# Solved: Can't find my downloaded pictures from camera to my computer



## AngelToo (May 24, 2012)

I have an HP Pavilion P6000 with windows 7. I also have picassa downloaded. I took my memory stick from my camera, and put it in my computer. A window popped up saying and showing the downloading of my pictures, and I (like an idiot) checked the delete after copying button. NOW, I can't find my pictures anywhere. I've searched jpeg files, picassa, C: drive, dcim, and other areas that I really don't know what I was looking at. I am not extremely computer saavy, so I am frantic to find my pics! 

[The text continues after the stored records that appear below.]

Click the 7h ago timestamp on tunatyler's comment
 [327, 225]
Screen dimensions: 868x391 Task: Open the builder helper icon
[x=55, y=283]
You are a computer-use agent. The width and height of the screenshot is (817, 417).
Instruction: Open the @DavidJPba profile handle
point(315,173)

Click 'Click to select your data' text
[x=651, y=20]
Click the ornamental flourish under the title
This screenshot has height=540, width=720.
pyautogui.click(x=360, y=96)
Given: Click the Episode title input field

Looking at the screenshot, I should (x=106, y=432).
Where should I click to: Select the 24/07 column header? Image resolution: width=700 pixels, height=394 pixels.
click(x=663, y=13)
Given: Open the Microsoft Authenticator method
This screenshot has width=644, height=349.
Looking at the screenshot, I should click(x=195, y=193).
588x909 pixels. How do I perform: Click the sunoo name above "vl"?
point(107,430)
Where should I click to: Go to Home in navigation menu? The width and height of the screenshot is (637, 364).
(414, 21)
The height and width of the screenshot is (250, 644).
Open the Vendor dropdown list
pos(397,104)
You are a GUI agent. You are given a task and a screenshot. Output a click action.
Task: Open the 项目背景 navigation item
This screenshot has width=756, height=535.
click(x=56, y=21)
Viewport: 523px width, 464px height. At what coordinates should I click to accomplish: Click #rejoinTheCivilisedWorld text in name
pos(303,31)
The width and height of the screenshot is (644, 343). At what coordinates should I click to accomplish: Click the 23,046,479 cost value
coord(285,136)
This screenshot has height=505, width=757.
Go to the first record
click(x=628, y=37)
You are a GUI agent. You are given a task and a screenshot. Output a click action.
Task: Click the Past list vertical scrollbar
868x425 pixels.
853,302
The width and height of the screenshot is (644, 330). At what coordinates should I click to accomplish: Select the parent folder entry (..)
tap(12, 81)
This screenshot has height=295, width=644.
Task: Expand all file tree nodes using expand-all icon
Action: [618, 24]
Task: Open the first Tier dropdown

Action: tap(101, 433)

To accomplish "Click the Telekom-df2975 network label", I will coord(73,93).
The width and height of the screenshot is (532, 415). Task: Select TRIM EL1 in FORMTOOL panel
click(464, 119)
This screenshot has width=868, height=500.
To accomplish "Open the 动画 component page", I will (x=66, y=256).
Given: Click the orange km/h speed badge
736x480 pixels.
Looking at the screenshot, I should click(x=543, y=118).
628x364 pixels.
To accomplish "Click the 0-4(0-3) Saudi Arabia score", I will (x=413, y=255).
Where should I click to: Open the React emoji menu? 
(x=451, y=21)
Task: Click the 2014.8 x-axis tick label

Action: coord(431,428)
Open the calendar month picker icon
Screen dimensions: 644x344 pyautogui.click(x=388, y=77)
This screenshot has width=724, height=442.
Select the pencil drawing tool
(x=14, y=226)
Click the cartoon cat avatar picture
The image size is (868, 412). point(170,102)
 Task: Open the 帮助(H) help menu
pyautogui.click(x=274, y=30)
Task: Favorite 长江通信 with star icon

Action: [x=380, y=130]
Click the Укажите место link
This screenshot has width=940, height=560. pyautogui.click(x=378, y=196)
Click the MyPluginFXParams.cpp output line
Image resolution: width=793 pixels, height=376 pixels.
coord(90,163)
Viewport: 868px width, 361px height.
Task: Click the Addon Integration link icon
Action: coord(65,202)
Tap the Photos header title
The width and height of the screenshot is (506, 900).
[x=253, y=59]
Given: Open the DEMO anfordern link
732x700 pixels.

I'm also surprised that I received no prompt to save them in a certain folder etc. I'd like to make that an automatic setting that I get prompted, but I don't know how. FOR NOW, please, please, please can you help me find my pictures?

Thank you so much!


----------



## colinsp (Sep 5, 2007)

Put a different memory card in your camera. Take a photo and then see what the picture name is. The search on your computer for that name minus 1 so if it is img_0596.jpg just search for img_0595.jpg. If it is found then you know where they all are now.

If not then you will need to download something like ZAR (free for memory cards) and use it to recover the images from your memory card.


----------



## AngelToo (May 24, 2012)

Thank you so much for your advice! I did do that, and found the pics!!! Yeah!!! I would love to know how I can set the defaults on my computer to prompt me before downloads begin, so I can direct pictures to a certain place. Is that possible?


----------



## colinsp (Sep 5, 2007)

Don't use Picasa. Use Windows file explorer and copy them manually to where you want. Then tell Picasa where you have put them.

BTW you are better of NOT deleting your images from the card. The best way is to use the Format option in the CAMERA menu once you are certain you have them safely on your computer.


----------



## AngelToo (May 24, 2012)

Thank you for the advice. Is there a better picture program? I'm not that thrilled with picassa, because if I want to edit or name my pictures, it comes up with that confusing slide show display, which I still have a hard time figuring out. I'm not familiar with Windows file explorer. Is that something already on my computer, or do I have to download it?


----------



## yes_puleeze (Oct 11, 2007)

photoshop elements is a great cheaper version of the full version of photoshop if you are ok about paying for one .......windows explorer is part of your operating system .........its how you explore whats on your computer put in simple terms .......where as internet explorer is to surf the net......easy way is to make a folder in my pictures or on your desktop ......by right clicking on a blank space click new then folder.......name the folder something meaningful to you ...........then go to my computer and right click on the camera card drive and select copy .......then go back to the folder you have made and named and click paste..........or alternatively if auto play window comes up when you put your card into your computer go down to open folder to view files ......then right click on the folder with the photos in it ......and copy and paste to the folder you have made and named for your photos......as with most things in windows there are a multitude of ways you can do the same thing ......hope this helps


----------



## AngelToo (May 24, 2012)

Thank you! I'll see if I can figure that out. I really appreciate all your help!


----------



## Elvandil (Aug 1, 2003)

GIMP is a freeware editor said by many to be the equal or better than Photoshop. It has all kinds of plugins available for editing.

For simpler things, like cropping, color enhancing, and simple effects, Irfanview is also free and much simpler to use (be sure to install its plugin package so it will support the maximum amount of types). It has a batch capacity to work on groups of photos at the same time, too. Though I have GIMP, I end up using Irfanview for 90%+ of the simple editing I do.


----------



## yes_puleeze (Oct 11, 2007)

Elvandil said:


> GIMP is a freeware editor said by many to be the equal or better than Photoshop. It has all kinds of plugins available for editing.
> 
> For simpler things, like cropping, color enhancing, and simple effects, Irfanview is also free and much simpler to use (be sure to install its plugin package so it will support the maximum amount of types). It has a batch capacity to work on groups of photos at the same time, too. Though I have GIMP, I end up using Irfanview for 90%+ of the simple editing I do.


havent heard of gimp will check it out


----------